Auto giants to boost US production, cut costs, shift supply chain to offset tariff burden

The reduction of US tariffs on South Korean automobiles to 15 percent offers only limited relief for Hyundai Motor Group, which faces mounting challenges in the world’s second-largest car market. Stripped of its former zero-tariff advantage under the FTA, the automaker is bracing for a tougher fight to maintain its competitive edge.
According to Seoul's presidential office, Korea and the US negotiated a 15 percent tariff on Korean-made automobiles on Thursday, lowering the rate from 25 percent. This adjustment addresses item-specific tariffs that were initially imposed to protect strategic US industries alleged to have contributed to trade imbalances.
Japan and the EU had previously faced a 2.5 percent tariff on automobile exports to the US before securing their respective 15 percent trade deals. In contrast, South Korean automobiles entered the US tariff-free under the Korea-US Free Trade Agreement.
Citing this discrepancy, Seoul had pushed for a lower 12.5 percent tariff rate in the latest negotiations. However, Washington rejected the proposal, saying it faced political pressure to apply a uniform 15 percent tariff across all three regions.
“When Japan first secured the 15 percent rate, it had already faced strong backlash from the United Auto Workers and Detroit’s Big Three US automakers (General Motors, Ford and Stellantis),” said Trade Minister Yeo Han-koo during a press briefing earlier in the day.

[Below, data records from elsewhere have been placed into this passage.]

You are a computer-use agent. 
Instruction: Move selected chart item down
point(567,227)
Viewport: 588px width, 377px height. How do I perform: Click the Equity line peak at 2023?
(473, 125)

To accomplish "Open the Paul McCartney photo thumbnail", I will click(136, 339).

Emphasizing that Korea might have risked any chance of tariff reduction if it had insisted on the 12.5 percent levy, Yeo added, “From the US perspective, maintaining a minimum 15 percent levy was crucial to protect its auto industry and align with the political climate, regardless of (our) FTA status.”
Yeo noted that further tariff reductions are unlikely for the time being, given the need of the US to maintain a balance with other partners like Japan and the EU. He emphasized the government’s commitment to capitalizing on every chance to lower tariffs “even if it’s by just 1 percent.”

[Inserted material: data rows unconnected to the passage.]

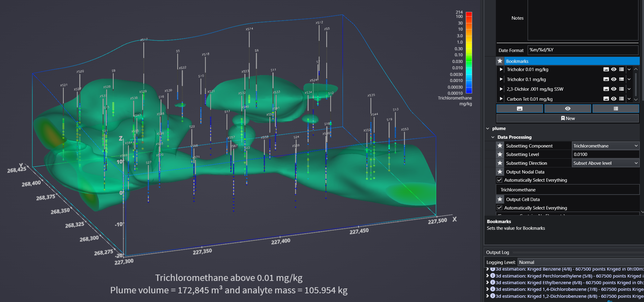Open the Subsetting Direction dropdown
The height and width of the screenshot is (302, 644).
605,163
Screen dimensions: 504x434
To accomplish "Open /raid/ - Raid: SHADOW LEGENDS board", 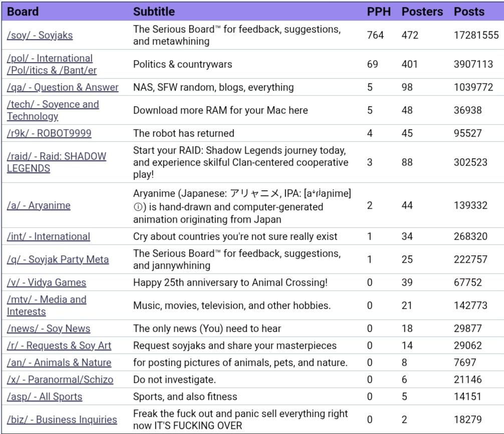I will pos(57,162).
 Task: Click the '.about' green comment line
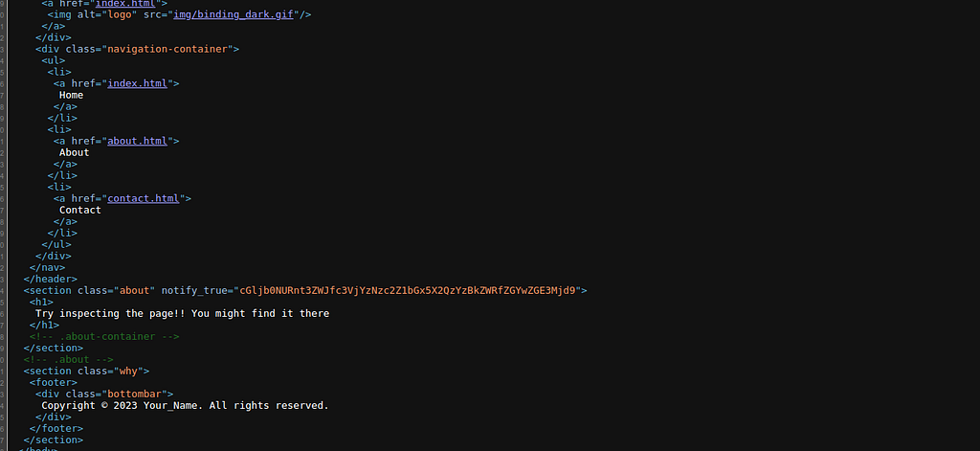(69, 360)
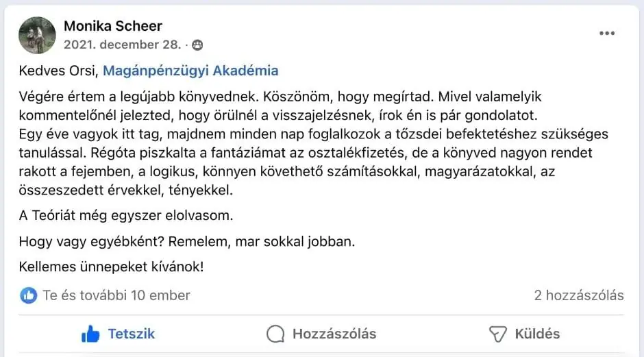Open the three-dots post options menu
The height and width of the screenshot is (357, 644).
[x=607, y=33]
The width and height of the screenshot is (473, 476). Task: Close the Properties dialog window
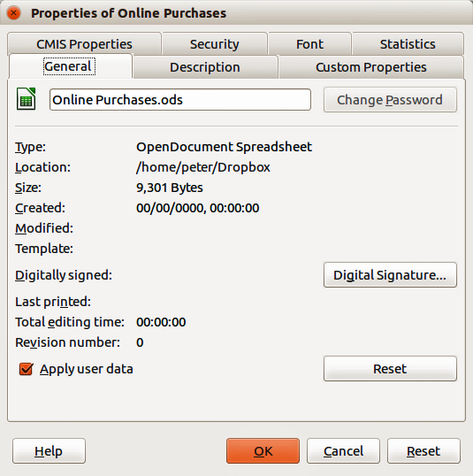tap(13, 13)
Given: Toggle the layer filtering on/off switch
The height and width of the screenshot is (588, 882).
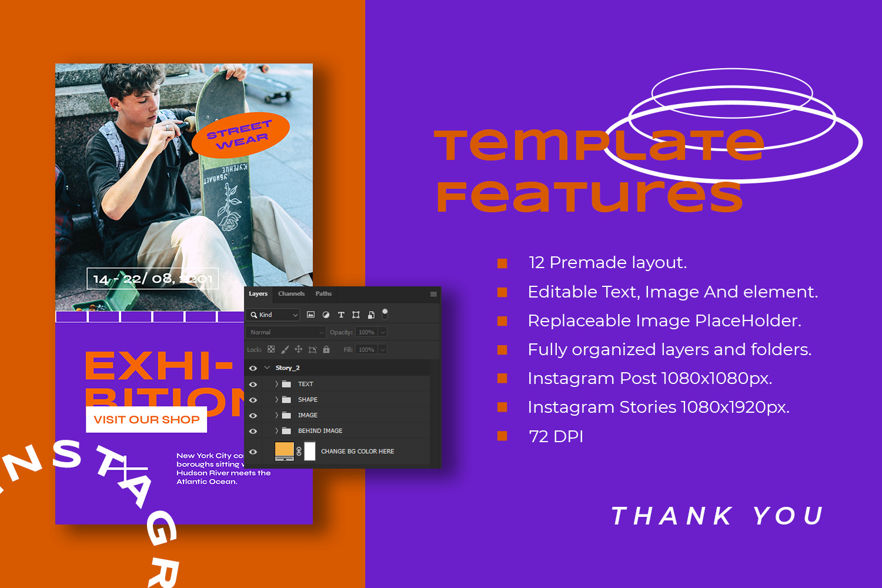Looking at the screenshot, I should (385, 313).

Industry insiders indicate that the 15 percent auto tariff represents an “unsuccessful bargain” for Korea, as it loses the advantage it had over Japan, the EU and other competitors under the FTA-based zero tariff benefits it previously held.
“While Korea, Japan and the EU are now subject to the same 15 percent auto tariff, Korea must address the additional costs brought on by losing the 2.5 percent tariff advantage it previously held over the other two regions under the FTA,” said Kim Pil-su, an automotive engineering professor at Daelim University.

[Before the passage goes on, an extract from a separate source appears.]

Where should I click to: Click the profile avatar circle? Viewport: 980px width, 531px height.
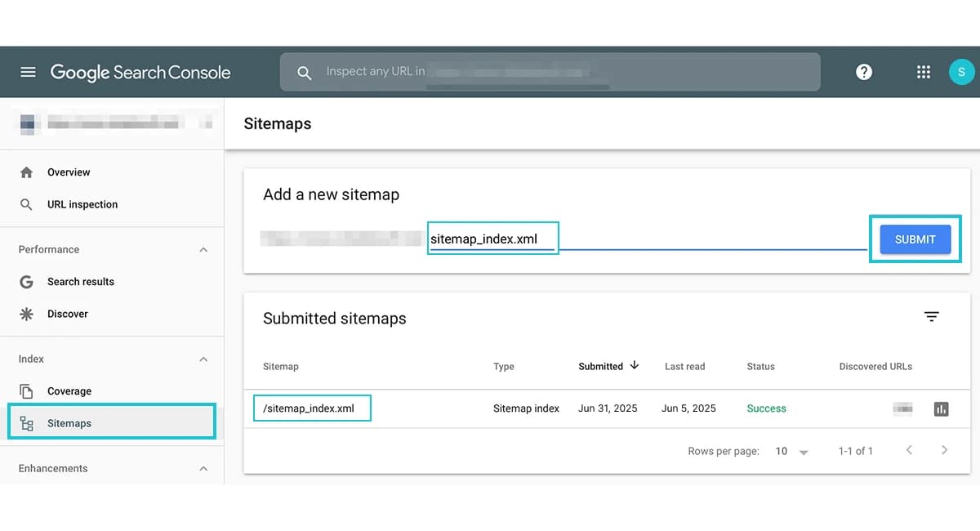[961, 72]
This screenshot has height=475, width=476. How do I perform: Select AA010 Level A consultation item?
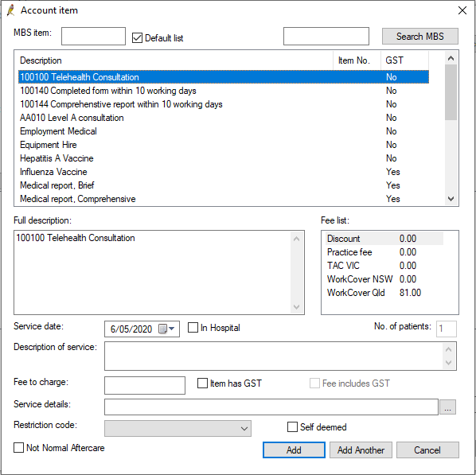pyautogui.click(x=224, y=118)
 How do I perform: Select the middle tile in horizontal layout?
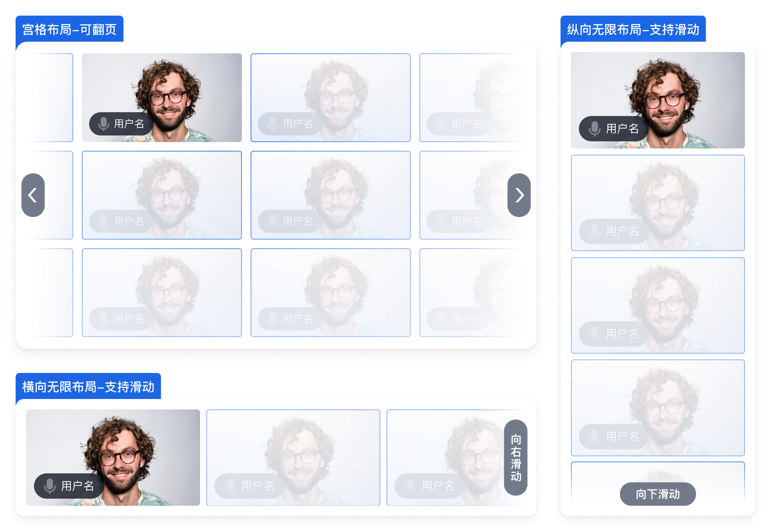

“Although 15 percent is better than the previous 25 percent, it's not a win for Korea,” Kim added.
Kim Tae-hwang, an international trade professor at Myongji University, echoed that view and noted, “Even if Korea had granted the US full access to its rice and beef markets, Donald Trump wouldn’t have allowed a single-digit tariff on Korean automobiles, citing the need for fairness with other car exporters. From the start, it was a losing game for Korea.”
According to NH Investment & Securities, under the 15 percent levy, Hyundai’s annual tariff burden is projected to be approximately 2.6 trillion-2.7 trillion won ($1.87 billion-$1.94 billion) annually. Samsung Securities estimates Kia’s annual tariff impact to be 2.3 trillion won.
Hyundai Motor and Kia already experienced the impact of 25 percent US tariffs in the second quarter. Despite a surge in sales revenue, Hyundai and Kia’s operating profit declined on-year by 15.8 percent to 3.6 trillion won and 24.1 percent to 2.8 trillion won, respectively. The combined negative effect of tariffs on the two carmakers totaled 1.6 trillion won.
Kim, the engineering professor, stated that Hyundai Motor Group’s key strategy would involve fast-tracking its production in the US while expanding its presence in other key auto markets such as Europe.
On March 24, Hyundai Motor Group Chair Chung Euisun announced a $21 billion investment over four years in the US, focusing on achieving an annual production capacity of 1.2 million vehicles.
In its second-quarter earnings conference call, Hyundai Motor said it plans to implement flexible pricing strategies and cost-saving measures and bolster production in the US, including local sourcing of auto parts. Kia vowed to redirect approximately 25,000 vehicles produced at its Georgia plant toward the US market.
In response to the finalized tariffs, Hyundai Motor Group stated, “We extend our deepest gratitude to the government departments and the National Assembly for their dedicated efforts in resolving the tariff issues with the US.”
“Hyundai Motor and Kia plan to pursue diverse strategies to minimize the impact of tariffs while further strengthening their competitiveness through enhanced quality, stronger brand positioning and technological advancements.”